Она ничего не сказала. Просто подняла к нему свое бледное лицо, по которому, как лунный свет сквозь листву, блуждали сумрачные полосы и пятна. Глаза были словно искрящаяся рябь на белом озере ее лица; тени волос очерчивали лоб отчетливым и отчужденным сумраком. Здесь не было и не могло быть никакой любви. Ее красота была холодна, как этот сырой ветер, как чуть влажная мягкость ее губ.

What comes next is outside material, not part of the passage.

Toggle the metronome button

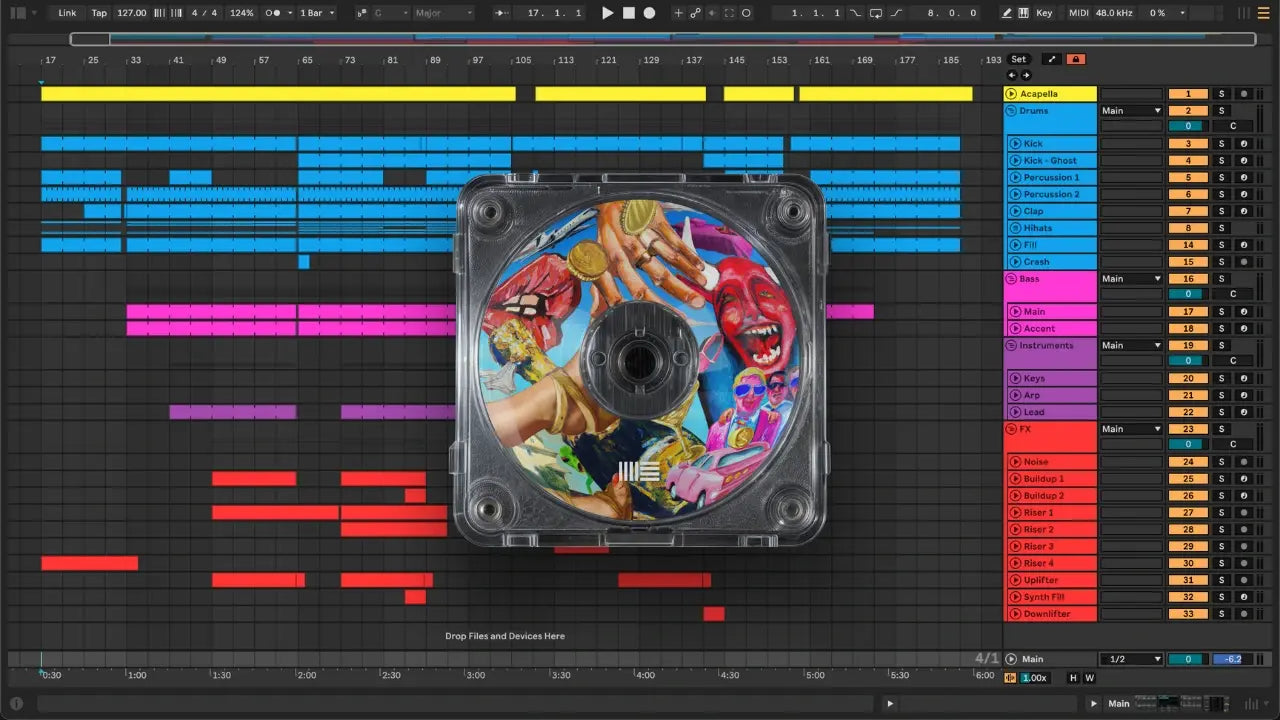[273, 13]

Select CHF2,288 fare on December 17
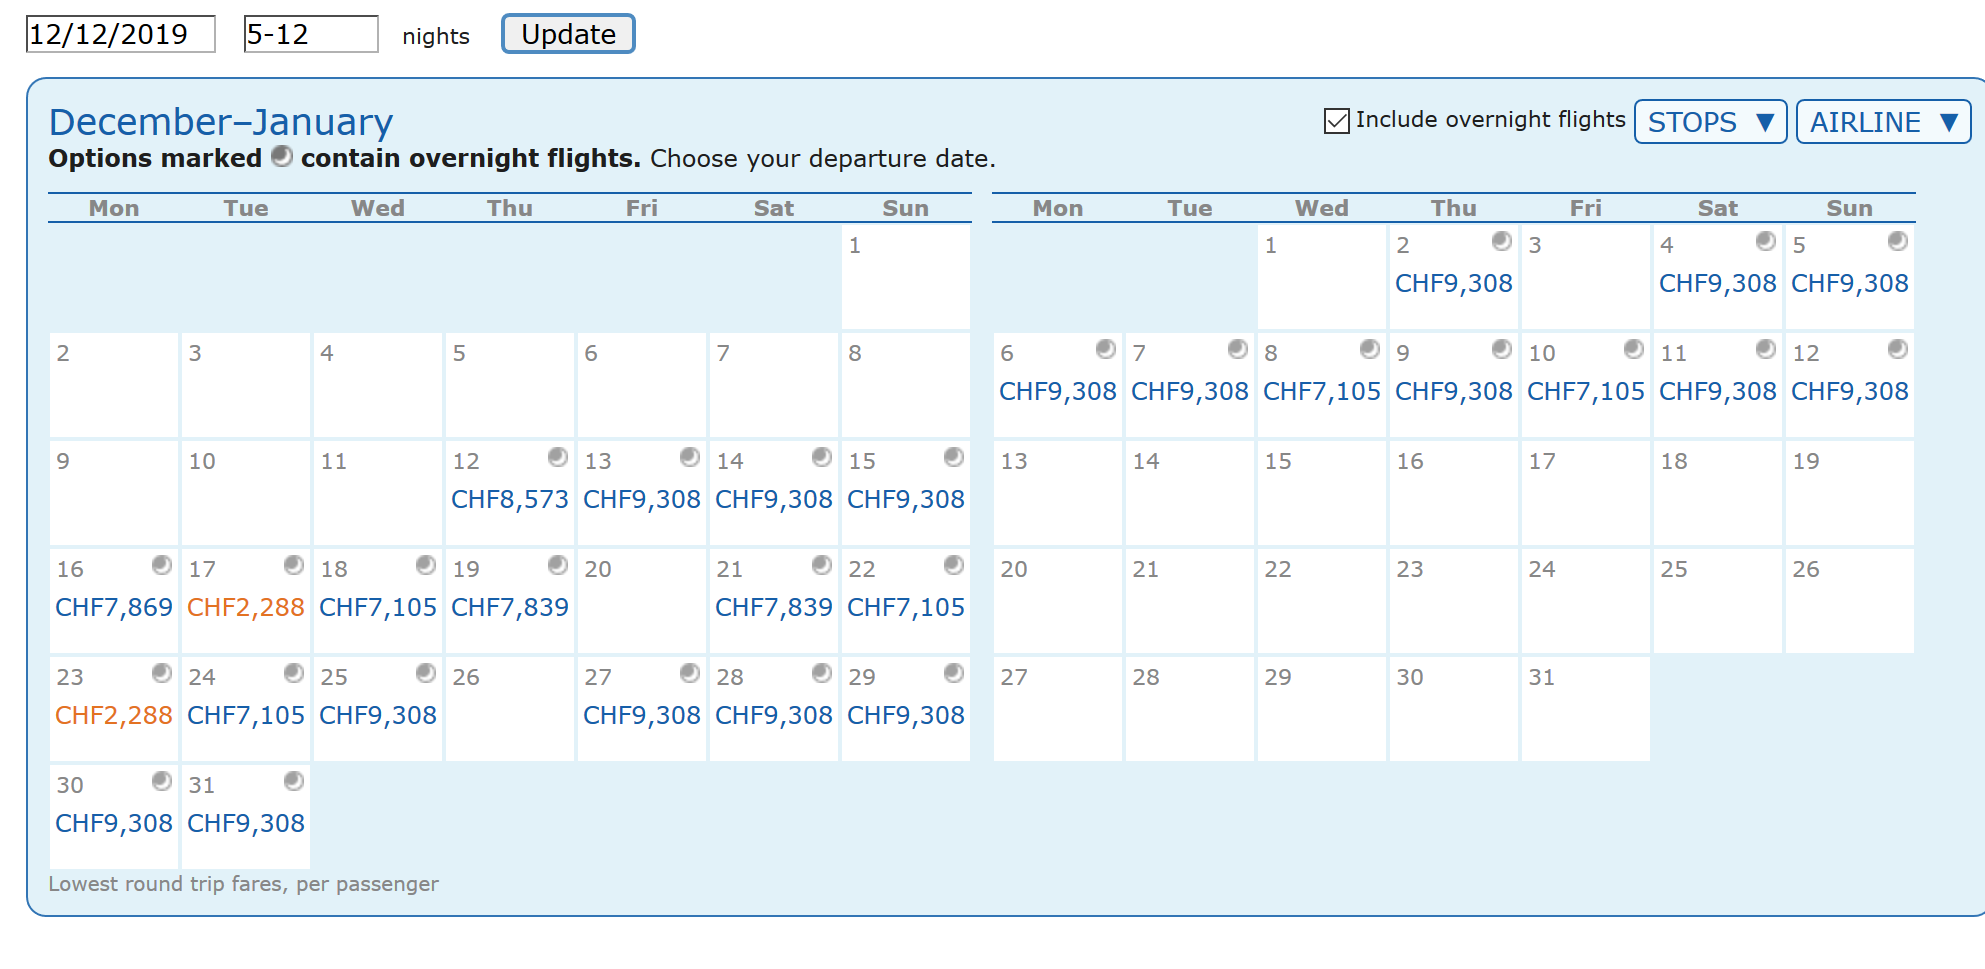pos(246,607)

«Вы сейчас так похожи на лебедя», прошептал он наконец. Ответом было бормотанье тишины. В отдельные моменты он чувствовал, что все готово рассыпаться в прах, и удержаться на грани этого небытия, сохранить возникавшее из мрака ощущение, что она, неудержимая, невесомая словно перышко все еще здесь, можно было только крепче сжимая ее в объятиях. Не в силах сдерживать переполнявшего его восторга и в то же время не желая, чтоб она заметила — тогда исчезла бы эта великолепная недвижность ее черт, — Энтони, отворачивая лицо, беззвучно и ликующе смеялся. А поцелуй — он был словно цветок, прижатый к лицу, это невозможно было описать и еще труднее запомнить; словно божественное сияние ее красоты, уже истаивая, мимолетно коснулось его сердца.

… Громады зданий потонули в оттепельном мраке, это был уже Центральный Парк; прошло еще несколько минут, и вот огромный белый призрак музея «Метрополитен» проплыл величественно мимо, раскатисто откликаясь на шум мотора.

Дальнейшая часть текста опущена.